▶ **TASK**: In the cold fusion discussion message below, what does the writer call "the big game" in their planned experiments?

▶ **TEXT PROVIDED**:
◇ ◇ ◇ ◇ ◇
At 04:17 PM 3/16/2010, Jed Rothwell wrote:
Ed Storms sometimes reads the messages here, but some technical glitch prevents him from responding. He wrote a response to this thread in a fit of pique:

Sorry, Dr. Storms. Perhaps we'll all be able to sit down to some tea or something like that, in the near future.

This discussion is totally irrelevant and pointless. The issue was resolved years ago. This is like discussing whether the earth goes round the sum or the reverse. Reaction of oxygen with deuterium in a closed cell has no effect on the results no matter where it occurs and reaction at the metal surface does not produce enough local energy to cause any change in the material. If this energy could destroy the surface, all catalysts containing nano particle Pd on which this reaction is made to occur would crease functioning because the nano particle would be destroyed, which does not happen. This issue comes up only because of total ignorance and it should be answered in the same way as if a person suggested the moon was made of cheese.

Ed

Ed, it takes all kinds. This was questioning by Rich Murray, who has been away from the field for a decade or so. That's he's even considering that cold fusion might be real -- and he is -- is very much a good thing. He needs some space to come up with the obvious criticisms. I think he appreciated that his idea was taken seriously and responded to in detail. And that's also how we should respond to anyone who comes here with the old mistakes. You know and I know that some really stupid ideas somehow came to be widely accepted. Now, if we tell people how stupid they are, we are probably wrong. There was probably some social force that trapped these people, we might have been trapped ourselves if we had started out in a different position. Cut them some slack, as you would have had them cut you some slack.

He was right, almost certainly, about the electric field thing, after all. At least that's a much more cogent criticism. Could there be some non-nuclear explanation, then, of the pitting? Maybe. If I'm willing to accept that our theoretical understanding, twenty years ago, was inadequate to understand how nuclear reactions could possibly be taking place in the lattice, I must also be willing to accept that our theoretical understanding of the chemical possibilities in one of these cells might be similarly defective now.

I'll be looking for pitting and light emissions from hot spots, but I don't imagine that these will necessarily prove that nuclear reactions are taking place. The most definitive and informative evidence would be heat and helium, but heat is not so easy to measure well, especially in a very small cell, I suspect, and helium is likewise quite complex to handle and measure. For me, the big game is neutrons, even though I know very well that neutrons are a small part of the picture, i.e., any neutrons are probably from secondary reactions. They just happen to be, if a gold codep cathode emits neutrons as commonly as we see from SPAWAR results, the easiest target. I'm looking for light emissions (and acoustical signals) because these are easy to monitor during the cell operation, and if I'm lucky, I'll find immediate signals that correlate with the formation of NAE, giving me more of a handle on what's going on in the cell. What if I find, for example, that there is a correlation between these accessory effects and neutron radiation? I'd have, then, a way to estimate the nuclear activity that is producing the neutrons immediately. Later work might establish correlations with excess heat and helium or other reaction products. But first things first. Just finding neutrons will make me hopping happy.

Neutrons in my kitchen? See, Dr. Storms, I thought I would be a nuclear physicist when I was in high school, and that was my initial plan, going to Caltech, sitting with Feynmann and Pauling. I dropped it pretty quickly, other aspects of life beckoned quite alluringly. But now I'm coming full circle. It wasn't all for nothing.

I don't expect to find much, if anything, that's new. You and other pioneers covered a lot of territory, we who follow behind will always be grateful to you and all the difficulties you faced. I'm trying to nail down some stuff, making it fully and easily and widely replicable. Simple stuff. Wish me luck. The biggest problem, in fact, is my own inertia.
◇ ◇ ◇ ◇ ◇
▶ **DATA TO EXAMINE**:
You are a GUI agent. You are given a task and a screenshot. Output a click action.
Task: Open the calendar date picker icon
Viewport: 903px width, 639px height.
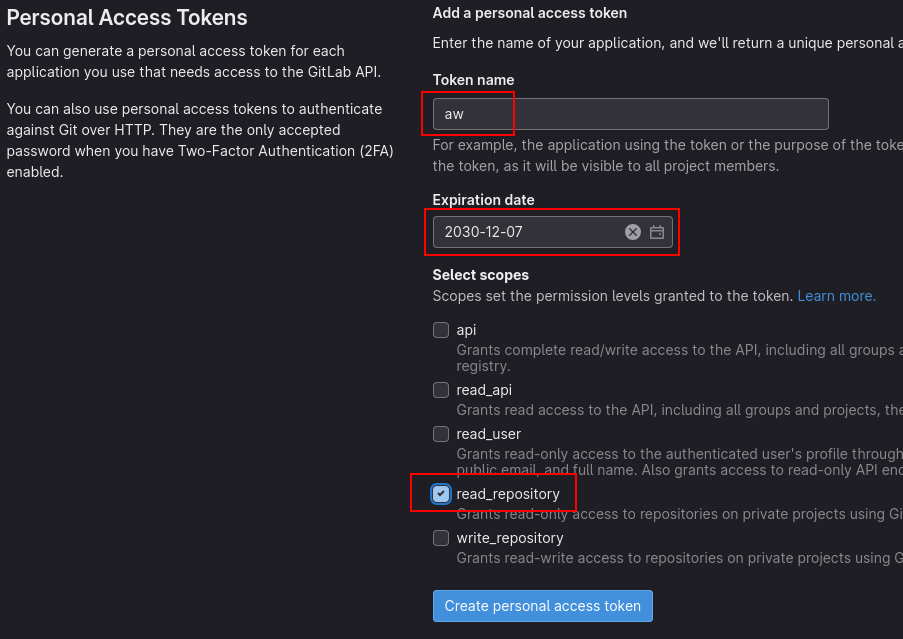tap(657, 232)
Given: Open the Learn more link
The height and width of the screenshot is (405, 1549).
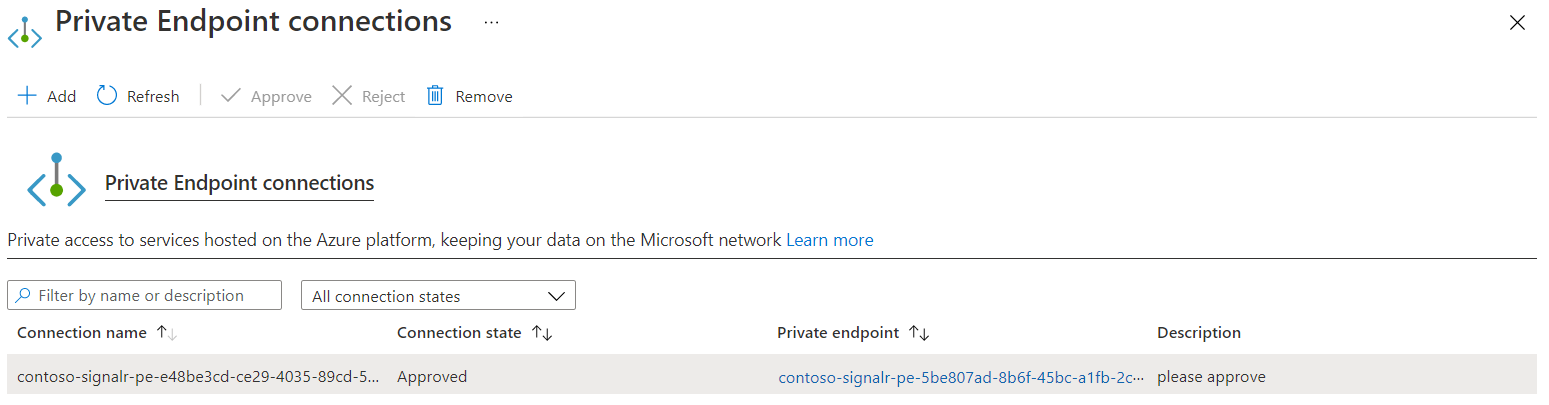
◇ ◇ ◇ ◇ ◇
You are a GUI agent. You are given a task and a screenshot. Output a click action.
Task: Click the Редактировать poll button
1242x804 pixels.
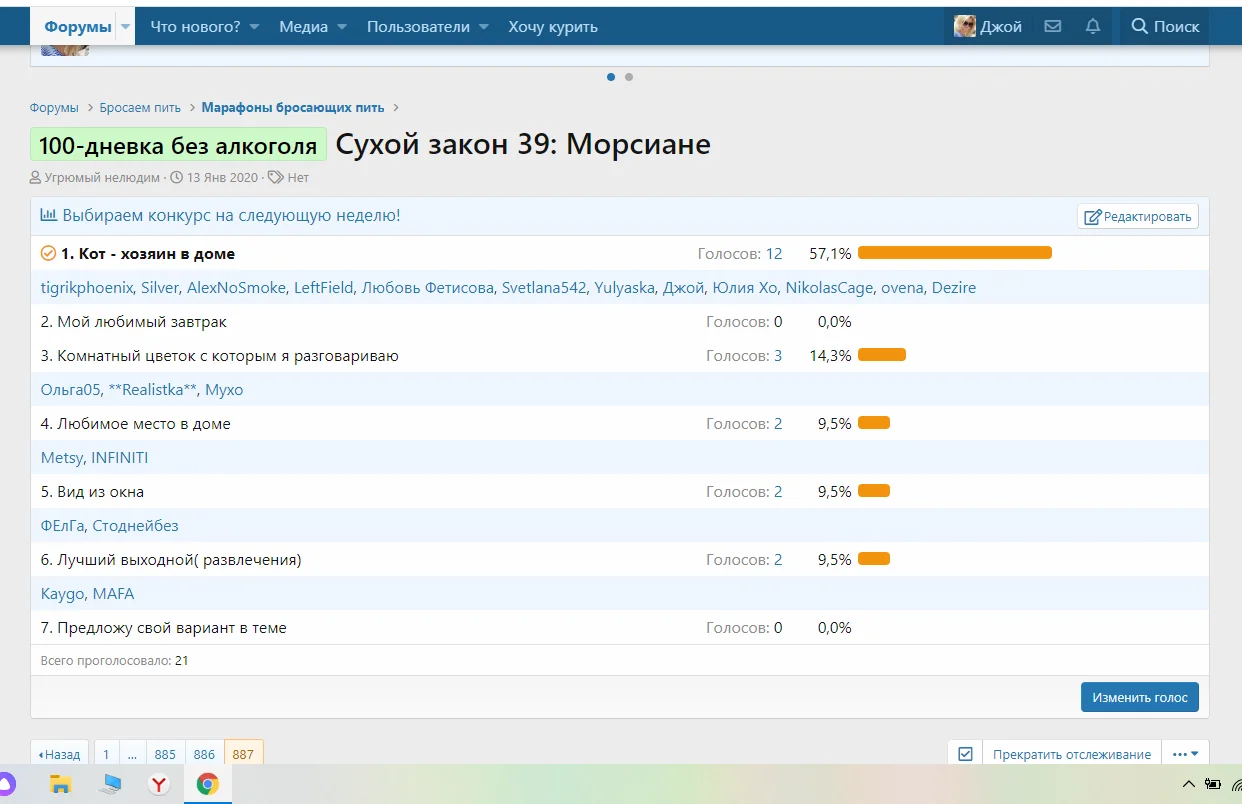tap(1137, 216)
◇ ◇ ◇ ◇ ◇
▶ **EXPECTED OUTPUT**: Neutrons.